FCA supervisory priorities

The FCA has updated its website to set out its supervisory priorities in respect of Regulation (EU) No 648/2012 on OTC derivatives, central counterparties and trade repositories (EMIR) for 2015. Areas of focus will include:

  • compliance with trade reporting (which is relevant to both over-the-counter and exchange traded derivatives), including having:
    • established links with a trade repository or having appropriately delegated reporting
    • internal systems to ensure the accuracy of reports
    • acquired Legal Entity Identifiers and ensuring that these are renewed annually
  • non-financial counterparties assessing and monitoring their status in respect of the clearing threshold
  • clearing members complying with their obligations in respect of segregation, account offering and disclosure of risks and costs to clients who use their clearing services
  • the readiness of firms required to clear derivatives transactions through a clearing house in respect of the clearing obligation and collateralising over-the-counter derivatives that are not cleared.

If you are in any doubt as to whether you are compliant with the obligations highlighted by the FCA or any other EMIR requirements, please contact a member of the derivatives team set out below.

Regulatory Technical Standard on the clearing obligation for interest rate swaps

On 18 December 2014, the European Commission (the Commission) sent a letter to the European Securities and Markets Authority (ESMA) informing ESMA of its intention to endorse an amended version of the draft regulatory technical standard (the RTS) on the clearing obligation for interest rate swaps (IRS) that ESMA sent to the Commission on 1 October 2014.

Please see our previous briefing, EMIR: ESMA publishes final draft RTS for central clearing of interest rate swaps under EMIR, for details of ESMA’s proposed RTS.

The Commission has proposed three amendments to the RTS:

1. Postpone the start date of the frontloading requirement

ESMA proposed that counterparties in Categories 1 (clearing members) and 2 (financial counterparties and alternative investment funds that are non-financial counterparties above the clearing threshold which, in each case, are not included in Category 1 and which belong to a group whose aggregate month-end average notional amount of non-centrally cleared derivatives over a certain three-month period is above €8 billion) will have to centrally clear those IRS transactions which they have concluded between the date of publication of the RTS in the Official Journal of the European Union and the respective starting date of the clearing obligation (frontloading).

The Commission is concerned that the proposed start date of the frontloading requirements does not allow affected counterparties to implement the practical arrangements that are required for frontloading and therefore recommends that the start date of frontloading should be delayed until counterparties (i) have certainty as to whether the IRS transactions that they enter into will be subject to frontloading and (ii) can implement the practical arrangements for frontloading

2. Clarify the calculation of the threshold for alternative investment funds

In order to assess whether an alternative investment fund meets the threshold to be included in Category 2, the Commission has recommended that the RTS should make it clear that the threshold should be calculated per single fund rather than at group level.

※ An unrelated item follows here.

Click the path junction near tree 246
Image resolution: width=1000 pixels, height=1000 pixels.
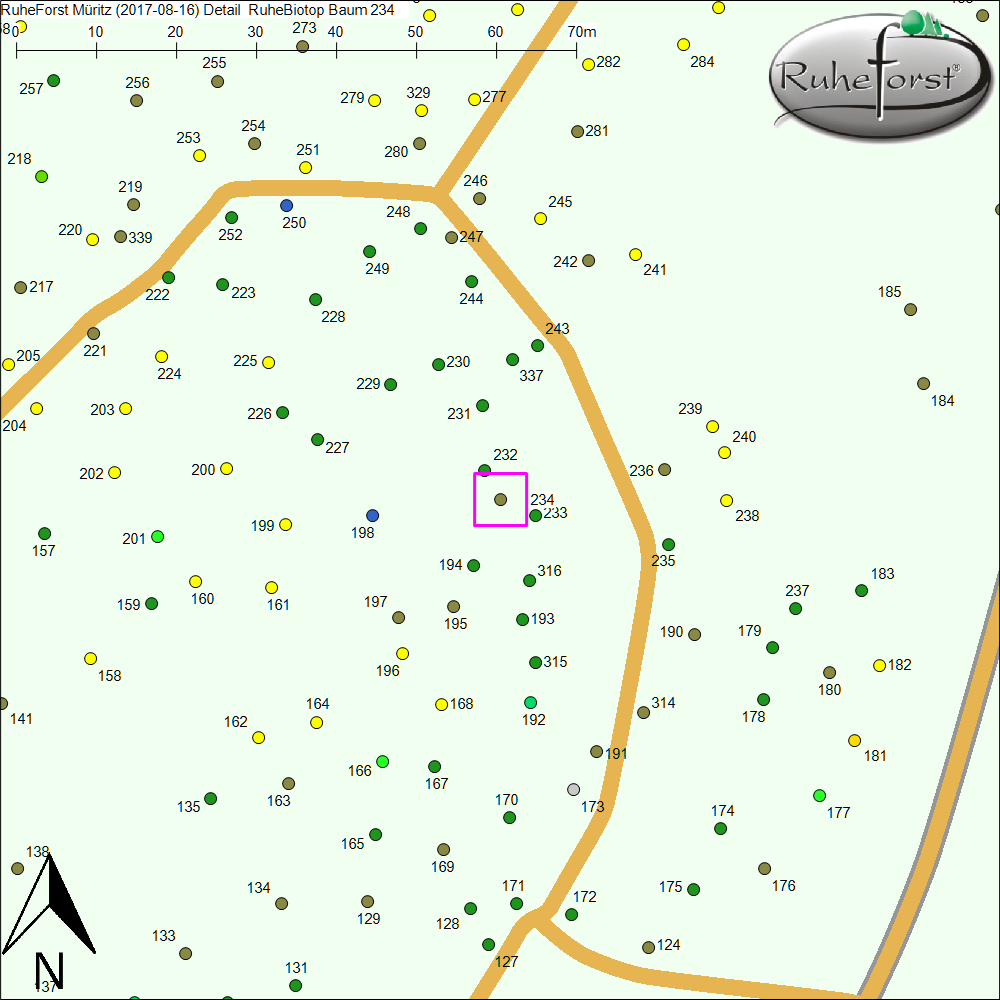coord(436,190)
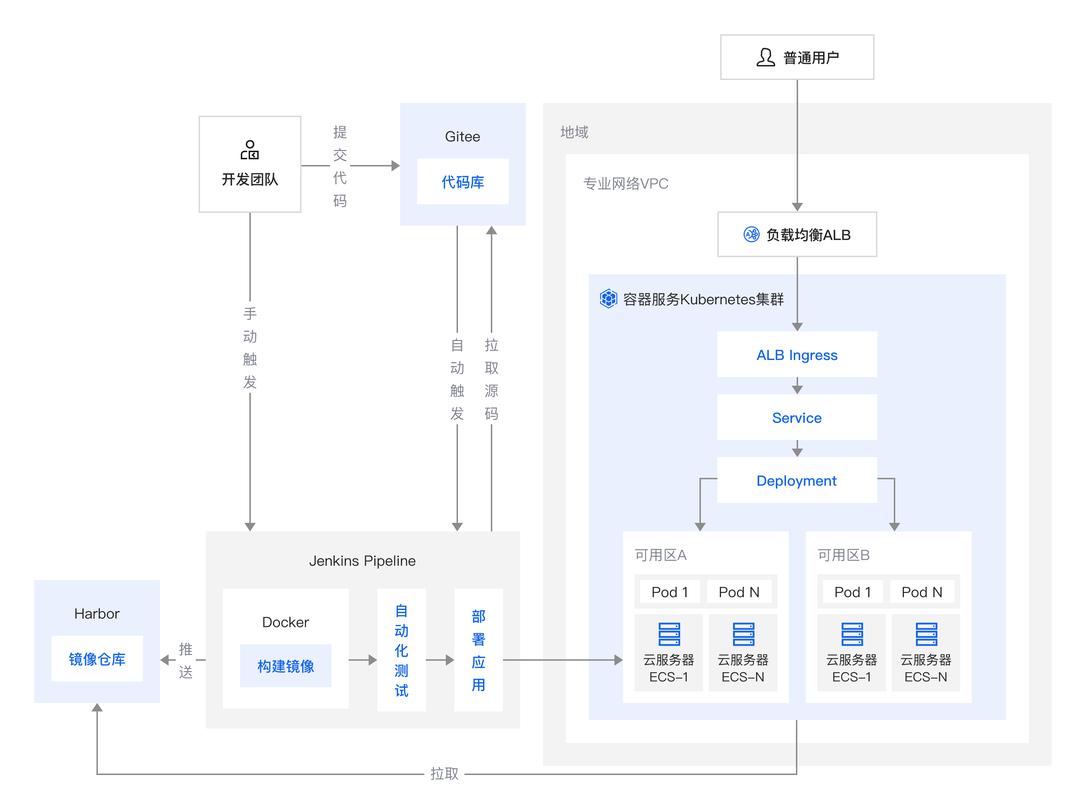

However, this should only be the case where, in the event of insolvency, the funds in the group are distinct legal entities that are not collateralised, guaranteed or supported by other funds in the group or the investment manager of the funds.

3. Exclude non-EU intragroup transactions from the scope of the clearing obligation

ESMA proposed that over-the-counter derivatives transactions entered into between two counterparties established in the EU and in a non-EU country and belonging to the same group should not be subject to the clearing obligation for a period of three years. The Commission has identified that such transactions could be exempted from the clearing obligation under equivalence arrangements. However, equivalence decisions cannot be made before the RTS is in force. The Commission has therefore recommended that such transactions should be excluded from the clearing obligation for a sufficient period of time to allow the Commission to adopt equivalence decisions or until those decisions are adopted (whichever is earlier).